Can’t we just say “Thanks, God. We’re outta here!!!” with that image & likeness stuff?? Can’t we? Well,…no. Darn! You mean that stuff has implications? Consequences? Responsibilities? Entanglements? Requirements? Such a great gift? Really? Really.
Summum bonum (Latin for the highest good) is an expression used in philosophy, to describe the ultimate importance, the singular and most ultimate end which human beings ought to pursue. The summum bonum is generally thought of as being an end in itself, and at the same time containing all other goods. In Christian philosophy, the highest good is usually defined as the life of the righteous, the life led in Communion with God and according to God’s precepts.
Saint Augustine states, clearly, God is the Summum Bonum in De natura boni (On the Nature of Good, written circa 399 AD). Augustine denies the positive existence of absolute evil, describing a world with God as the supreme good at the center, and defining different grades of evil as different stages of remoteness from that center.

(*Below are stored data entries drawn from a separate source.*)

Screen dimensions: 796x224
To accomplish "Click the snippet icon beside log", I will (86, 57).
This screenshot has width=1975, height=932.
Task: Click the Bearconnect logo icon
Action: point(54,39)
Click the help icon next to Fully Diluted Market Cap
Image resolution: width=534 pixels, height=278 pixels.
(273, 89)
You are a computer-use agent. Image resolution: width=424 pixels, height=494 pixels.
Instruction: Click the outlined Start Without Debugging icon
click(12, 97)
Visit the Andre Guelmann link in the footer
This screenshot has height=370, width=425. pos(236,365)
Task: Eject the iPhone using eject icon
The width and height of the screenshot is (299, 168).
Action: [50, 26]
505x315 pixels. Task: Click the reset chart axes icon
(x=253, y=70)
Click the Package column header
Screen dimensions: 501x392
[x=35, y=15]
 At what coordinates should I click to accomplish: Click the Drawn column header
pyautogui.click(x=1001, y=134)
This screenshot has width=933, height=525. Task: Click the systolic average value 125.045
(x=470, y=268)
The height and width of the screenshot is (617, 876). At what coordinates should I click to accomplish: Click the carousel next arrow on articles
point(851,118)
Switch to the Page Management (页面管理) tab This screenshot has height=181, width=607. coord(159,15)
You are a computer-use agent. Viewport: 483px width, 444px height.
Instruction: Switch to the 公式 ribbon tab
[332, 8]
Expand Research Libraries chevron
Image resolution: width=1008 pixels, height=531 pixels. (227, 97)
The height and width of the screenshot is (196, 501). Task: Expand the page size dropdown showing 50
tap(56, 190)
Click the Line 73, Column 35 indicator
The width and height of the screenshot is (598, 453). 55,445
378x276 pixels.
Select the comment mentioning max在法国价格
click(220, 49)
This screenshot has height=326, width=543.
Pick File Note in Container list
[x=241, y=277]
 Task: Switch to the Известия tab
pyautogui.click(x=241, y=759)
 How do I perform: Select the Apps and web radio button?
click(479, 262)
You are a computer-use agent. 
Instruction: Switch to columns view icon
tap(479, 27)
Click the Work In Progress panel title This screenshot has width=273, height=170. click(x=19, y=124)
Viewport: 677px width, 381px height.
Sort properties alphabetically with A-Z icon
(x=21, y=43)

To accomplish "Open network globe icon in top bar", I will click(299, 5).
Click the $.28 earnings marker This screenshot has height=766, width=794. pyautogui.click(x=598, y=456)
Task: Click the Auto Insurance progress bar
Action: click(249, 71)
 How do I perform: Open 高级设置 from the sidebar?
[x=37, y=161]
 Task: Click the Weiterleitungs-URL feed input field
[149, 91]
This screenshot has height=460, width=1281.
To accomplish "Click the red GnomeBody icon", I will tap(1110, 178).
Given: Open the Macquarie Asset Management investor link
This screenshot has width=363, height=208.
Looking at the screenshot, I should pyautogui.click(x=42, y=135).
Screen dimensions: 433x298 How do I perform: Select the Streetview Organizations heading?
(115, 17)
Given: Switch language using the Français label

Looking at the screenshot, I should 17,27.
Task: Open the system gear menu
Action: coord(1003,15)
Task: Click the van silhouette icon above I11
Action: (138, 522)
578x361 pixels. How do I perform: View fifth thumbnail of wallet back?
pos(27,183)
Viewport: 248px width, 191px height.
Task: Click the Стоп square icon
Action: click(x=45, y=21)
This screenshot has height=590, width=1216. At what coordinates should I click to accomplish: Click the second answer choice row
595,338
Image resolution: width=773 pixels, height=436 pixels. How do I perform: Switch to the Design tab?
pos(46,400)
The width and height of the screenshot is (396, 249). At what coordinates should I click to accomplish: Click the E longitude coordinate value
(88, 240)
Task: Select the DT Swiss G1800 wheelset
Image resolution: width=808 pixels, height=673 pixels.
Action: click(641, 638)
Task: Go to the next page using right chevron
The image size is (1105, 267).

Experience soon teaches that all desires cannot be satisfied, that they are conflicting, and that some goods must be foregone in order to secure others. Hence the necessity of weighing the relative value of goods, of classifying them, and of ascertaining which of them must be procured at the loss of others. The result is the division of goods into two great classes, the physical and the moral, happiness and virtue. Within either class it is comparatively easy to determine the relation of particular good things to one another, but it has proved far more difficult to fix the relative excellence of the two classes of virtue and happiness.
“The only moral sexual act is natural marital relations open to life. But even if a married couple were to video tape their sexual acts for their own use, without distribution to third parties, such creation and use of pornographic material would not be moral. The marital act is inherently intimate and private, and should not be recorded for any purpose. The material itself is also morally disordered when the contents contain explicit depictions of unnatural sexual acts, or explicit depictions of any type of perverse sexuality. Such acts are inherently gravely contrary to God’s plan for sexuality in human life.”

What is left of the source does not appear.